# Rookie has some questions about vintage bindings



## Bloody_Rookie (Dec 26, 2021)

Hello all,
I am very new to snowboarding and, tbh, also never stood on skies. Most I did was riding sledges so far. So all my limited knowledge so far comes from blogs and so on. Tragically none of those was able to answer my question. Probably because it was too simple.

Before I want to go and buy a proper board I first want to start with a used board of Craigslist to get a feeling for what I actually want. However, most of those cheap boards are pretty old and nearly all of them got hard bindings.
As I want to keep my boardboots a bit longer they won't be as old at the other hand. So they are either designed for strap-in or step on (haven't decided yet).

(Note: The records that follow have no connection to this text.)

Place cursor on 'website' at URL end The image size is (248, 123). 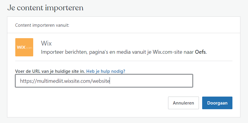coord(101,81)
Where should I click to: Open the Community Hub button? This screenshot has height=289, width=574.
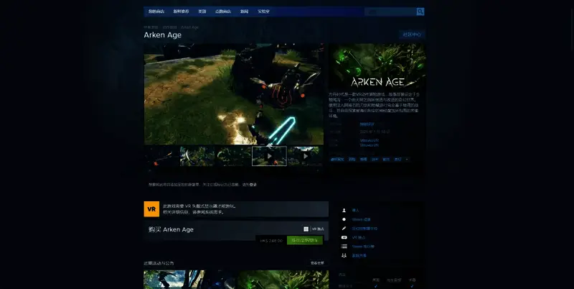coord(413,35)
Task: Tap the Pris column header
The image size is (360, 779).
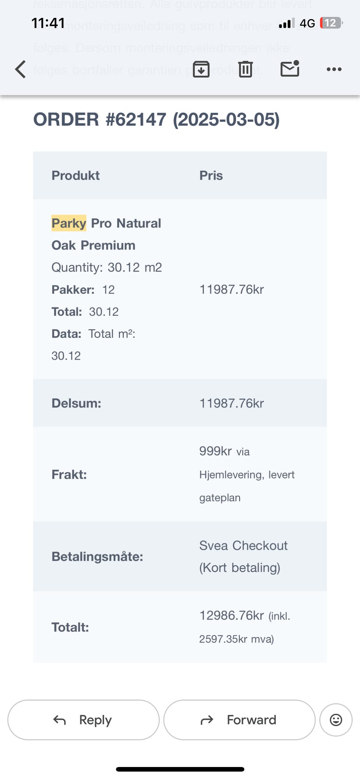Action: tap(211, 175)

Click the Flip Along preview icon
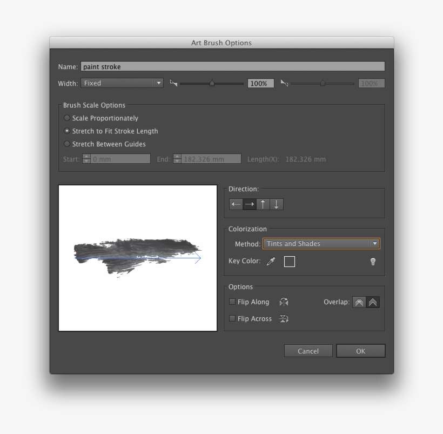pos(284,302)
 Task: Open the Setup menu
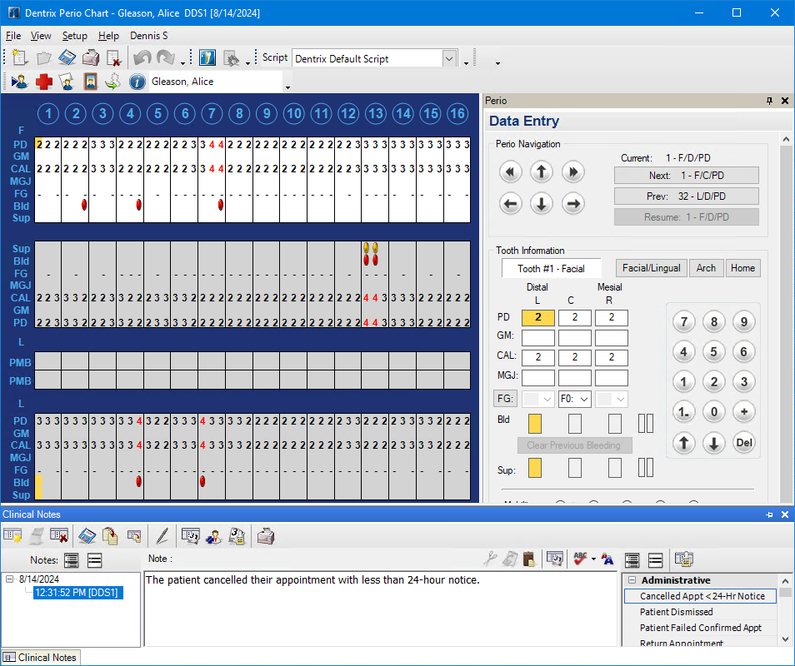(x=74, y=36)
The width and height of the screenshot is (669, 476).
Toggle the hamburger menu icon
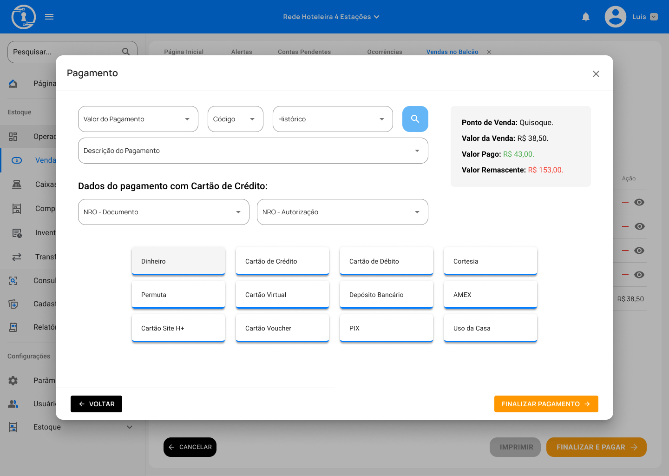point(49,17)
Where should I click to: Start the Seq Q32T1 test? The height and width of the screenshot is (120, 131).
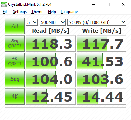[x=15, y=43]
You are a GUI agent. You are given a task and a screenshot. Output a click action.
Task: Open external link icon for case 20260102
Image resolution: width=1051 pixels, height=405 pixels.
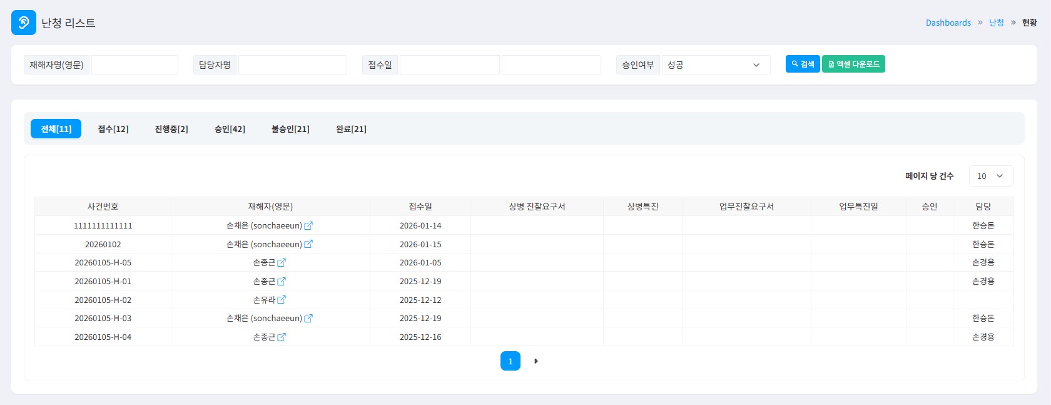click(x=308, y=244)
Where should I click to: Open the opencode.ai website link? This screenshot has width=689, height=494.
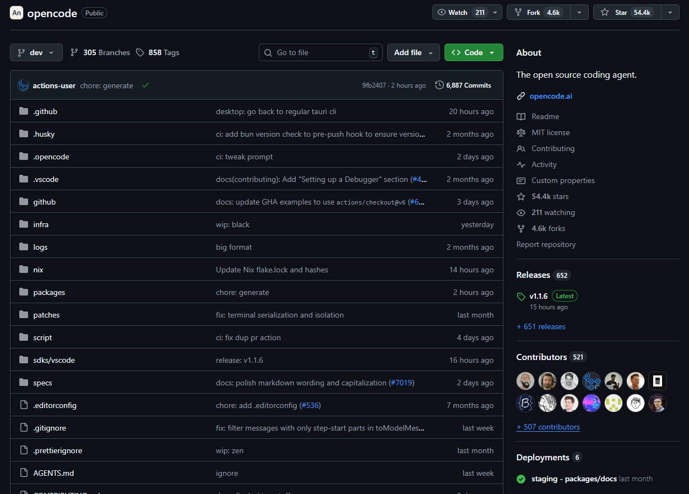click(550, 96)
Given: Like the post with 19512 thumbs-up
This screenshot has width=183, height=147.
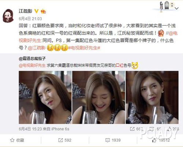Looking at the screenshot, I should click(x=161, y=140).
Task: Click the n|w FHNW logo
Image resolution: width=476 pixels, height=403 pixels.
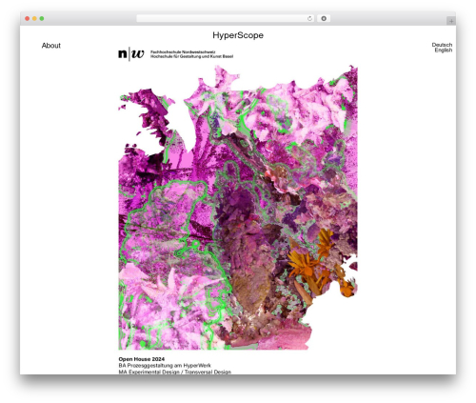Action: [x=131, y=54]
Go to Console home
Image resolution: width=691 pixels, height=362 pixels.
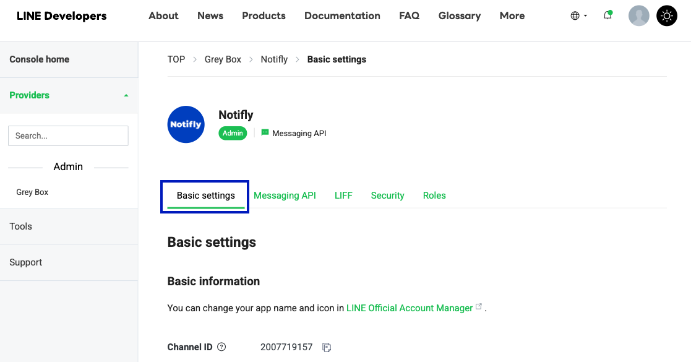tap(39, 59)
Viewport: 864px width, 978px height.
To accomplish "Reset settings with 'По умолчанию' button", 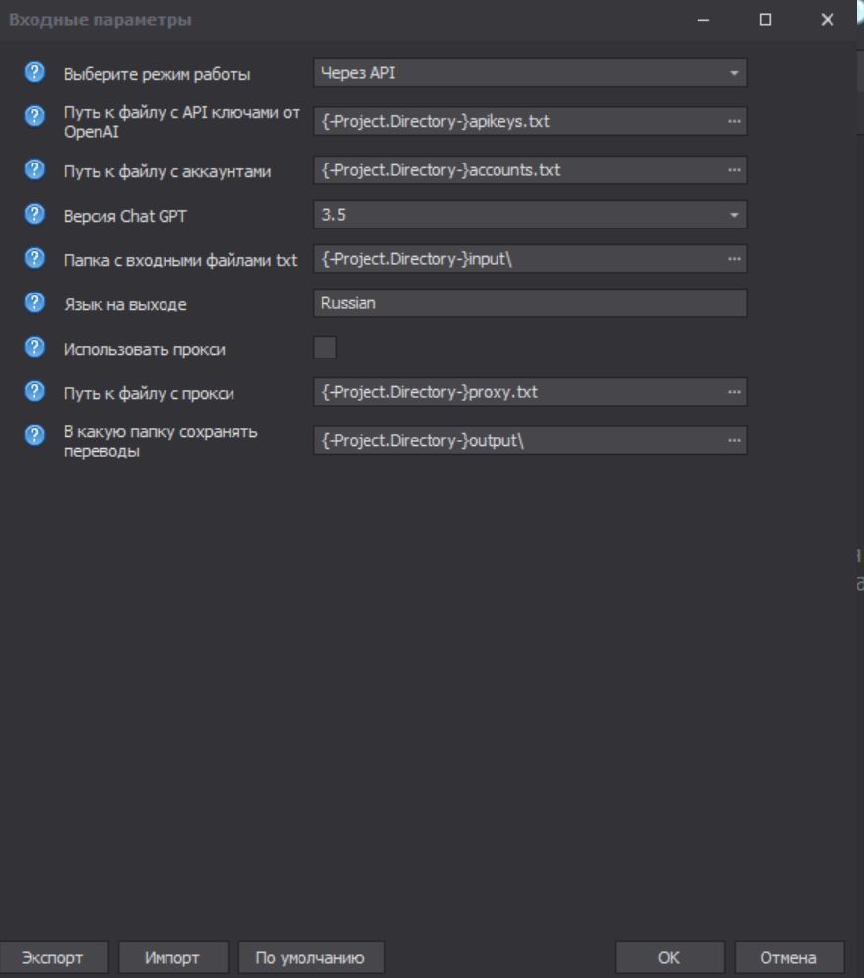I will click(310, 957).
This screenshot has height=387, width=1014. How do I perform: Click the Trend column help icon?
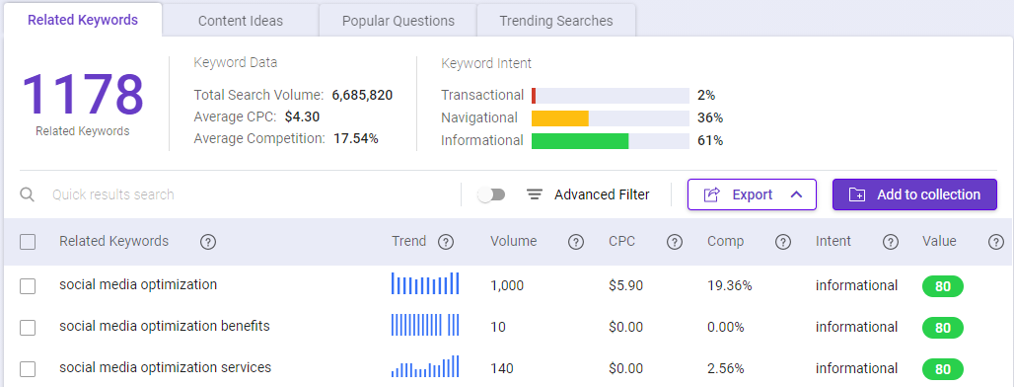point(446,242)
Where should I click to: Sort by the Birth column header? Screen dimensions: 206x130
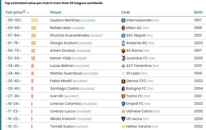198,12
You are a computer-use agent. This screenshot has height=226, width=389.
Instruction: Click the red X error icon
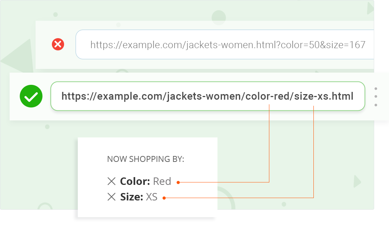[x=58, y=45]
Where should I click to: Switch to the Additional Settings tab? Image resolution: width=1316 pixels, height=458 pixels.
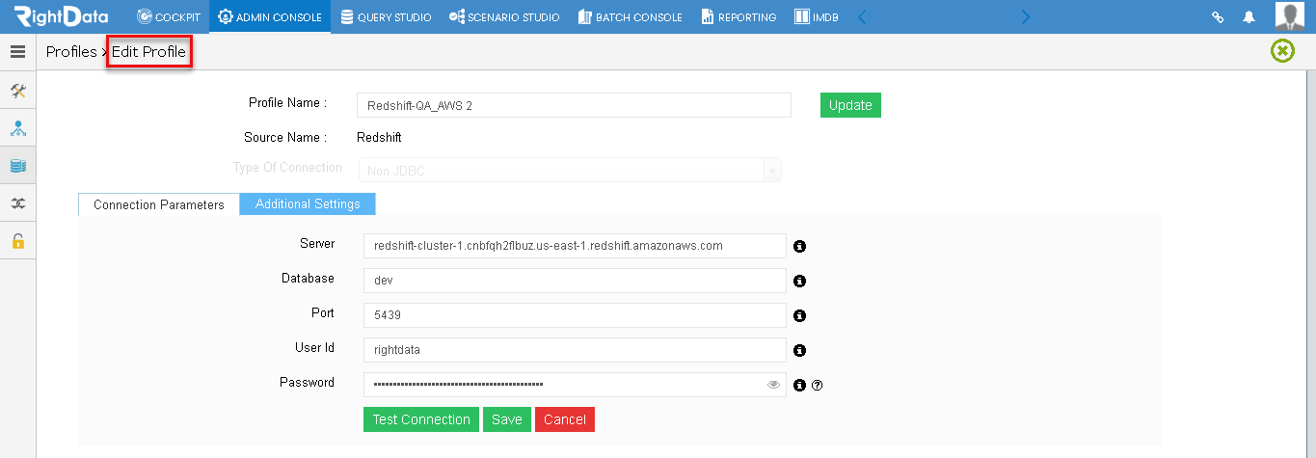coord(308,204)
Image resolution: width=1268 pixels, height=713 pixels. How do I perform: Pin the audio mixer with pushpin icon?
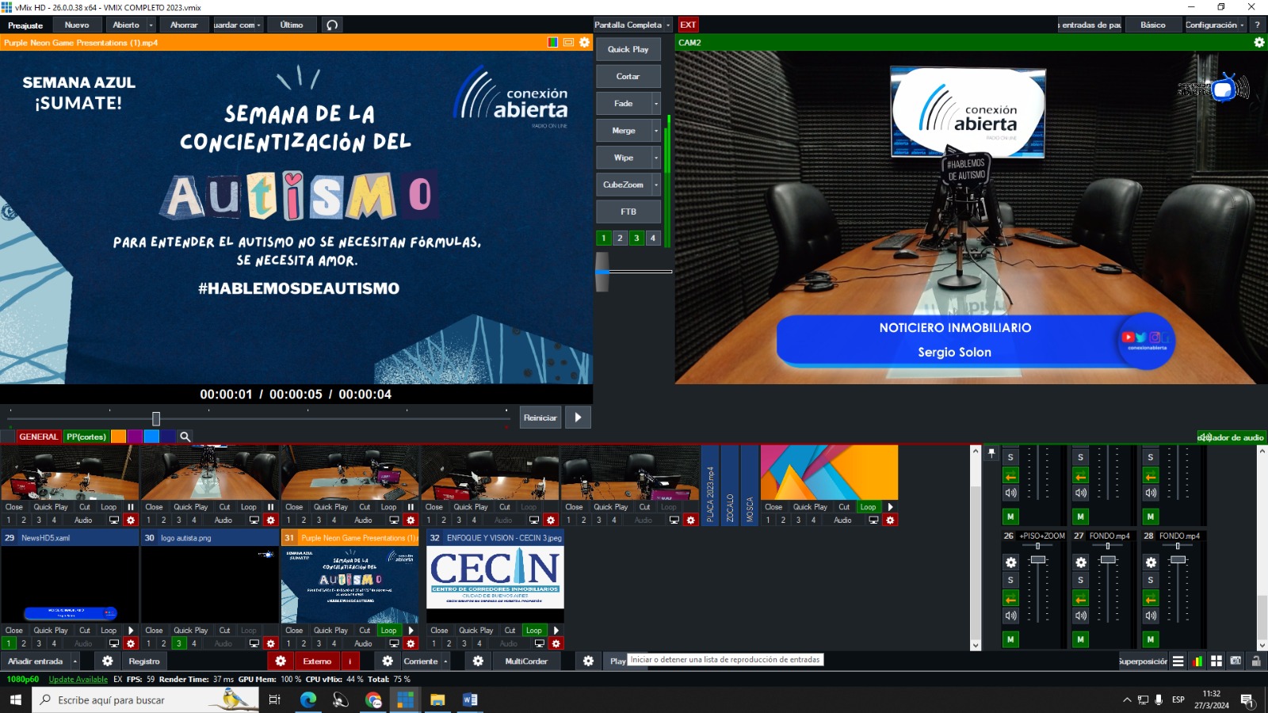(x=991, y=453)
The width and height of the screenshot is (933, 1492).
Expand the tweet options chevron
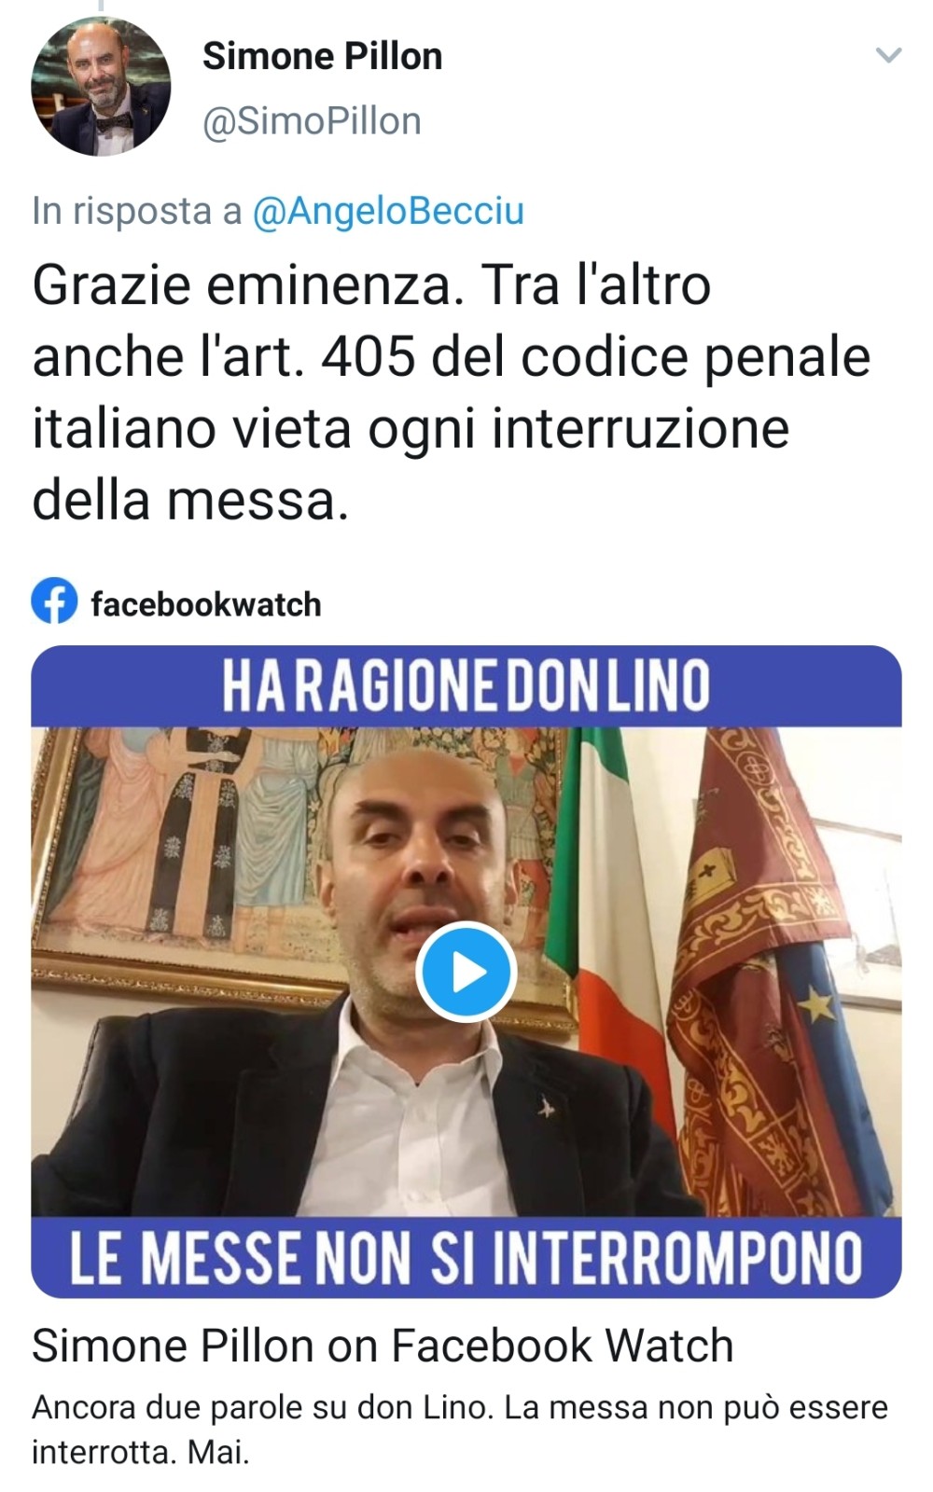pyautogui.click(x=888, y=56)
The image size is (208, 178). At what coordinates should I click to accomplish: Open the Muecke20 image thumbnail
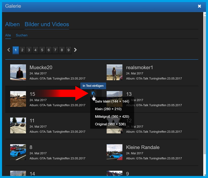coord(18,72)
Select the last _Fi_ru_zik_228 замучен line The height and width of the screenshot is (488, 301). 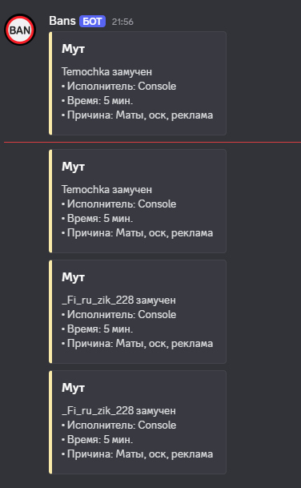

My question now is can I use either (strap-in or step-on) on those hard bindings or do I need shoes specifically made for hard bindings?

Would greatly appreciate some answers

PS: Sorry if there is a bit of weird wording, I'm not a native speaker.


----------



## Rip154 (Sep 23, 2017)

Bindings are not vintage, just old. Throw away the old hardboot bindings. Get boots that fit, people will chime in on how, then get cheap newish (max 5-6 years) bindings. If you get step-in/on, buy new boots+bindings that match. The old systems are just old and worse. Board has to fit you aswell.


----------



## Bloody_Rookie (Dec 26, 2021)

Thanks much for the reply! Did exactly that!


----------